* Your instructions *
Please repeat the listing exactly, with every line intact.

******

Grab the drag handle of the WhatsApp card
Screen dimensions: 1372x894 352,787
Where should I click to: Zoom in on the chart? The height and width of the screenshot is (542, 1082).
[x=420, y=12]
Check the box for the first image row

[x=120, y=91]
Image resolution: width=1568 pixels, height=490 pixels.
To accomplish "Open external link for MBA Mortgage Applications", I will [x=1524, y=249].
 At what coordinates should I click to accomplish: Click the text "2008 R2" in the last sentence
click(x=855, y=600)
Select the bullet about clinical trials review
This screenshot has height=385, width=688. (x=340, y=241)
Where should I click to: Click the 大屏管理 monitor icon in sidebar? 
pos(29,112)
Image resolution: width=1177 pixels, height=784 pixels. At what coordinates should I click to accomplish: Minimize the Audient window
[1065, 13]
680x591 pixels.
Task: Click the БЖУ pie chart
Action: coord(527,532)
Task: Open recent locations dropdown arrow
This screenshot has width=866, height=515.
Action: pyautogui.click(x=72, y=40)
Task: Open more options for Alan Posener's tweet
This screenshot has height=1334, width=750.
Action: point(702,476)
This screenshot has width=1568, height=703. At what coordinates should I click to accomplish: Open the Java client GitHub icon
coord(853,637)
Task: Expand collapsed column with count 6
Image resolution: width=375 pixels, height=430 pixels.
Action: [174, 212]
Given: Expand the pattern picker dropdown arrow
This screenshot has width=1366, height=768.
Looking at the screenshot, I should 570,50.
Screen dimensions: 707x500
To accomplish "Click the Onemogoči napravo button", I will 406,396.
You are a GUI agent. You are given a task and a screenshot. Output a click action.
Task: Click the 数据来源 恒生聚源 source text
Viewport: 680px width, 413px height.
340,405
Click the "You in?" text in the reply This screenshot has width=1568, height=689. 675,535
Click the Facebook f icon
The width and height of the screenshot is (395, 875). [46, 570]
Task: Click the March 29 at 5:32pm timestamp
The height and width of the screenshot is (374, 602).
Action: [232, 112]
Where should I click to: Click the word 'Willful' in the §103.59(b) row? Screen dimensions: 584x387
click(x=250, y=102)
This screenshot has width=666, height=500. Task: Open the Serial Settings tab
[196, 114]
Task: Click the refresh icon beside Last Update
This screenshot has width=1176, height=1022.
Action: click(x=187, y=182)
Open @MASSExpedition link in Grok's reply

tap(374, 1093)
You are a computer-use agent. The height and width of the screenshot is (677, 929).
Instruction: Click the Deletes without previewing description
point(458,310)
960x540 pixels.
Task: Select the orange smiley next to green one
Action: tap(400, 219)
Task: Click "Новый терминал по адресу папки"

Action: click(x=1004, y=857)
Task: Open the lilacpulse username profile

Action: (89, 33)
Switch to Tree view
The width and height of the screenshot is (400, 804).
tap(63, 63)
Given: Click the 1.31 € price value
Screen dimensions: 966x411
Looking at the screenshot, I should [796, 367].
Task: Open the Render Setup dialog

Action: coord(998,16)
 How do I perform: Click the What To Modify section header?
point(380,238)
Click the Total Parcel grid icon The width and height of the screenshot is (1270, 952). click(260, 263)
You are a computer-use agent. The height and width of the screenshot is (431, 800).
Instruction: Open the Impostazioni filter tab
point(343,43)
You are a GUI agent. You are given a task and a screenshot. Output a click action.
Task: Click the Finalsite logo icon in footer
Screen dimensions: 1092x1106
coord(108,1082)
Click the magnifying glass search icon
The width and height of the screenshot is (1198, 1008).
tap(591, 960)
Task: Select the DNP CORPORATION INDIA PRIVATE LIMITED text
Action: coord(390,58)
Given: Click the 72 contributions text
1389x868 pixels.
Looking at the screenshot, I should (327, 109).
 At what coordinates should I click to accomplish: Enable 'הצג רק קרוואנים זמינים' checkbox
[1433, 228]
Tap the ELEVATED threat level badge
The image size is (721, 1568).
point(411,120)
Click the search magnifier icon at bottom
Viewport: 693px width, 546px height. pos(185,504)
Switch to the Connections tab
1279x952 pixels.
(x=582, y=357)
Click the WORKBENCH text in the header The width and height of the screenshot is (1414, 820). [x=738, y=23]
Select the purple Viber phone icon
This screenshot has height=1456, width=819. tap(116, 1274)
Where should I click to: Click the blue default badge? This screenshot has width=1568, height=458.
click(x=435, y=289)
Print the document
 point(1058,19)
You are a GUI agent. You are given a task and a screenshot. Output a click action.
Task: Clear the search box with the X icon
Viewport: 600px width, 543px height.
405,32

******

* Exercise result *
Grab the drag handle of the WhatsApp card
Screen dimensions: 1372x894 352,787
Where should I click to: Zoom in on the chart? The height and width of the screenshot is (542, 1082).
[x=420, y=12]
Check the box for the first image row

[x=120, y=91]
Image resolution: width=1568 pixels, height=490 pixels.
To accomplish "Open external link for MBA Mortgage Applications", I will [x=1524, y=249].
 At what coordinates should I click to accomplish: Click the text "2008 R2" in the last sentence
click(x=855, y=600)
Select the bullet about clinical trials review
This screenshot has height=385, width=688. (x=340, y=241)
Where should I click to: Click the 大屏管理 monitor icon in sidebar? 
pos(29,112)
Image resolution: width=1177 pixels, height=784 pixels. At what coordinates should I click to accomplish: Minimize the Audient window
[1065, 13]
680x591 pixels.
Task: Click the БЖУ pie chart
Action: coord(527,532)
Task: Open recent locations dropdown arrow
This screenshot has width=866, height=515.
Action: pyautogui.click(x=72, y=40)
Task: Open more options for Alan Posener's tweet
This screenshot has height=1334, width=750.
Action: point(702,476)
This screenshot has width=1568, height=703. At what coordinates should I click to accomplish: Open the Java client GitHub icon
coord(853,637)
Task: Expand collapsed column with count 6
Image resolution: width=375 pixels, height=430 pixels.
Action: [174, 212]
Given: Expand the pattern picker dropdown arrow
This screenshot has width=1366, height=768.
Looking at the screenshot, I should 570,50.
Screen dimensions: 707x500
To accomplish "Click the Onemogoči napravo button", I will 406,396.
You are a GUI agent. You are given a task and a screenshot. Output a click action.
Task: Click the 数据来源 恒生聚源 source text
Viewport: 680px width, 413px height.
340,405
Click the "You in?" text in the reply This screenshot has width=1568, height=689. 675,535
Click the Facebook f icon
The width and height of the screenshot is (395, 875). [46, 570]
Task: Click the March 29 at 5:32pm timestamp
The height and width of the screenshot is (374, 602).
Action: [232, 112]
Where should I click to: Click the word 'Willful' in the §103.59(b) row? Screen dimensions: 584x387
click(x=250, y=102)
This screenshot has width=666, height=500. Task: Open the Serial Settings tab
[196, 114]
Task: Click the refresh icon beside Last Update
This screenshot has width=1176, height=1022.
Action: click(x=187, y=182)
Open @MASSExpedition link in Grok's reply

tap(374, 1093)
You are a computer-use agent. The height and width of the screenshot is (677, 929).
Instruction: Click the Deletes without previewing description
point(458,310)
960x540 pixels.
Task: Select the orange smiley next to green one
Action: tap(400, 219)
Task: Click "Новый терминал по адресу папки"

Action: click(x=1004, y=857)
Task: Open the lilacpulse username profile

Action: (89, 33)
Switch to Tree view
The width and height of the screenshot is (400, 804).
tap(63, 63)
Given: Click the 1.31 € price value
Screen dimensions: 966x411
Looking at the screenshot, I should [796, 367].
Task: Open the Render Setup dialog

Action: coord(998,16)
 How do I perform: Click the What To Modify section header?
point(380,238)
Click the Total Parcel grid icon The width and height of the screenshot is (1270, 952). click(260, 263)
You are a computer-use agent. The height and width of the screenshot is (431, 800).
Instruction: Open the Impostazioni filter tab
point(343,43)
You are a GUI agent. You are given a task and a screenshot. Output a click action.
Task: Click the Finalsite logo icon in footer
Screen dimensions: 1092x1106
coord(108,1082)
Click the magnifying glass search icon
The width and height of the screenshot is (1198, 1008).
tap(591, 960)
Task: Select the DNP CORPORATION INDIA PRIVATE LIMITED text
Action: coord(390,58)
Given: Click the 72 contributions text
1389x868 pixels.
Looking at the screenshot, I should (327, 109).
 At what coordinates should I click to accomplish: Enable 'הצג רק קרוואנים זמינים' checkbox
[1433, 228]
Tap the ELEVATED threat level badge
The image size is (721, 1568).
point(411,120)
Click the search magnifier icon at bottom
Viewport: 693px width, 546px height. pos(185,504)
Switch to the Connections tab
1279x952 pixels.
(x=582, y=357)
Click the WORKBENCH text in the header The width and height of the screenshot is (1414, 820). [x=738, y=23]
Select the purple Viber phone icon
This screenshot has height=1456, width=819. tap(116, 1274)
Where should I click to: Click the blue default badge? This screenshot has width=1568, height=458.
click(x=435, y=289)
Print the document
 point(1058,19)
You are a GUI agent. You are given a task and a screenshot. Output a click action.
Task: Clear the search box with the X icon
Viewport: 600px width, 543px height.
405,32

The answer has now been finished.